Was ist Social Trading

Social Trading (deutsch: gemeinschaftlicher (Börsen-)Handel) haben Anleger die Möglichkeit, sich auszutauschen, einen Ratschlag zu geben oder anderen Strategien für die eigenen Zwecke zu verwenden. Diese Form des Tradings gilt als eine neue Option im Bereich der Geldanlage. Allerdings gibt es beim Social Trading ein paar Punkte zu berücksichtigen.

Soziale Netzwerke sind von großer Bedeutung

Im Grunde genommen nehmen beim Social Trading soziale Netzwerke einen großen Stellenwert für den Handel an der Börse ein. Privatanleger nutzen hierbei etwaige Community-Foren sowie Social-Media-Plattformen für die Durchführung von Börsengeschäften. Social Trader („Signalgeber“) veröffentlichen ihre Investitionen im Rahmen des Social Tradings. Auf diese Weise können andere Anleger die jeweilige Handelsstrategie analysieren und gegebenenfalls für sich nutzen bzw. kopieren.

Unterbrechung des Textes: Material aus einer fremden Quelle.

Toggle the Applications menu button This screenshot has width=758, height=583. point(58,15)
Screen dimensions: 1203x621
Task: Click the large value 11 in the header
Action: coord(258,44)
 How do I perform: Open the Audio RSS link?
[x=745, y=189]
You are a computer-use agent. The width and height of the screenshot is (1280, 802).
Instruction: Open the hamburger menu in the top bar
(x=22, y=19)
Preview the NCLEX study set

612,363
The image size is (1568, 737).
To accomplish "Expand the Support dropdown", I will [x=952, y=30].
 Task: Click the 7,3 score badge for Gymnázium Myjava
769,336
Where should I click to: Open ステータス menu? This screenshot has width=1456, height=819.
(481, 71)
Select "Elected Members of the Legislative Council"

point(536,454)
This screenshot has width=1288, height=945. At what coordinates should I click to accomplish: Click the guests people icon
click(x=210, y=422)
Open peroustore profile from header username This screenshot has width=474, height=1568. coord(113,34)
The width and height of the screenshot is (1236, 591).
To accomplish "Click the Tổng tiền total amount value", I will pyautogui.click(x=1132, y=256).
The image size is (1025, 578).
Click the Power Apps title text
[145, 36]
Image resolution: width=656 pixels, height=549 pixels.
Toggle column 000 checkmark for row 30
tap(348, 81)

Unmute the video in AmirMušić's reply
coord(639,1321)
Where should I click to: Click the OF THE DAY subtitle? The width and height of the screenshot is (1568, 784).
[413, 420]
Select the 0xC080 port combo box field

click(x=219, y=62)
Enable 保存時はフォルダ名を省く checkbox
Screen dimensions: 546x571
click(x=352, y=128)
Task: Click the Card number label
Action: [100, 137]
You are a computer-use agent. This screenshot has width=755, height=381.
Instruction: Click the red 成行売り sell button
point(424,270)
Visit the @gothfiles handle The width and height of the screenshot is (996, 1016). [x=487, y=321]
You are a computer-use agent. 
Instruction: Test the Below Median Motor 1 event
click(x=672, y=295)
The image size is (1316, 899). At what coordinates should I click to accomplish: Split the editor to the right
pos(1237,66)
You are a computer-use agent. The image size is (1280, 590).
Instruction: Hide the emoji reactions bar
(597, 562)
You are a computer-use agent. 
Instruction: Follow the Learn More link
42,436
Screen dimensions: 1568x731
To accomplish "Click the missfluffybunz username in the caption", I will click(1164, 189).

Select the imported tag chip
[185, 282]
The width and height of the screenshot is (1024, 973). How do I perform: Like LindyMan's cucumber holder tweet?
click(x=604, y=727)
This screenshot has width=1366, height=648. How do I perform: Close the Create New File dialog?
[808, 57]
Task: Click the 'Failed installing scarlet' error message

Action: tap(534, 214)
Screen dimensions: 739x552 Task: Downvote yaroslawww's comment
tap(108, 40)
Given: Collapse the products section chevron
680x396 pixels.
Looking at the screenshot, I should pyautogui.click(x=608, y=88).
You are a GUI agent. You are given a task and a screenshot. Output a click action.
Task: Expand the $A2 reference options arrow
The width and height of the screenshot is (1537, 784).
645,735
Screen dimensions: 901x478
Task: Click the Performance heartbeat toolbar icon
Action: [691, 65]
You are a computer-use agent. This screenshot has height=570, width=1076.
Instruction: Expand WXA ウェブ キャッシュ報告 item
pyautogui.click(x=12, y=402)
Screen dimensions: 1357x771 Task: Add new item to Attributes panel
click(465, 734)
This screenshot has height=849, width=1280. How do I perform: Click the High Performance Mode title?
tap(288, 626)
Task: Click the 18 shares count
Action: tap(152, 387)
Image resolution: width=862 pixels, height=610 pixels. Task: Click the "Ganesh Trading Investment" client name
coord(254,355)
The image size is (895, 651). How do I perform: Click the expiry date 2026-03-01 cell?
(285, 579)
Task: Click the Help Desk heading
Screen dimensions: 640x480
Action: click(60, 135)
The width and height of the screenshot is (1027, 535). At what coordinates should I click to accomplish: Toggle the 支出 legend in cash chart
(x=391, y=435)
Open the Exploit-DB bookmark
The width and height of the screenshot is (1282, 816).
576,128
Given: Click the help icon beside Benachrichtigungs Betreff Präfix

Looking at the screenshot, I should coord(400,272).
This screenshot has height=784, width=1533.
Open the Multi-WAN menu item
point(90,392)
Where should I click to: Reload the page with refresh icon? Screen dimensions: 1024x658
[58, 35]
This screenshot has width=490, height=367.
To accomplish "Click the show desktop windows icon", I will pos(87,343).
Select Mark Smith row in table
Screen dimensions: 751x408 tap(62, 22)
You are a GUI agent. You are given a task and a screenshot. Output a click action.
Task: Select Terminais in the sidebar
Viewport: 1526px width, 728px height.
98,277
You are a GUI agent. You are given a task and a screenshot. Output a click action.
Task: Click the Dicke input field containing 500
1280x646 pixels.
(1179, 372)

Dieses Miteinander sorgt für einen intensiven Austausch unter einer großen Anzahl von Anlegern, die möglichst erfolgreich auf dem Börsenparkett agieren möchten. Darüber hinaus beraten sich viele Personen untereinander und geben nützliche Tipps mit auf den Weg. Einige Plattformen aus diesem Bereich erlauben es, dass die gesamte Handelsstrategie eines Anlegers veröffentlicht wird und vollständig übernommen werden kann. Dadurch haben Anleger, die bislang kaum Erfahrungen mit dem Handel an der Börse sammeln konnten, eine neue und ebenso vielversprechende Anlagenperspektive.

Unerfahrene Anleger sollten hierbei jedoch berücksichtigen, dass es sich bei dem Austausch von Informationen um eine unregulierte Form im Bereich der Anlageberatung handelt. Vor diesem Hintergrund ist es also ratsam, die erhaltenen Tipps oder die recherchierten Strategien in Eigenregie zu kontrollieren, bevor ein unter Umständen hohes Verlustgeschäft getätigt wird.

Spezielle Plattformen für das Social Trading

Aus einer rein theoretischen Betrachtung heraus lässt sich Social Trading über alle sozialen Netzwerke und/oder Communitys problemlos realisieren. Aufgrund der großen Beliebtheit dieser neuen Form der Geldanlage haben sich indes spezielle Plattformen hervorgetan.

Hierzu gehören zum Beispiel die Plattformen Ayondo oder eToro. Bei beiden Anbieter werden Käufe und Verkäufe der jeweiligen Anleger offengelegt und sind für alle anderen uneingeschränkt einsehbar. Dadurch ist es jedem Trader möglich, die Anlagestrategien zu kopieren, um selbst Gewinne zu erzielen. Darüber hinaus sind sowohl alle Gewinne als auch Verluste eines Anlegers durch andere Mitglieder der Plattform einsehbar. So lässt sich einfach und schnell nachvollziehen, wie erfolgreich einer bestimmten Handelsstrategie war bzw. ist.

Obwohl das Social Trading bisweilen noch keiner Regulierung unterliegt, kann sich der Informationsaustausch mit anderen Anlegern durchaus bezahlt machen. Selbstverständlich sollte nur jenen Tradern Vertrauen geschenkt werden, welche bereits Erfolge durch die eine oder andere Handelsstrategie vorweisen können. Von unerprobten Vorgehensweisen gilt es zunächst Abstand zu halten und die Entwicklungen zu beobachten.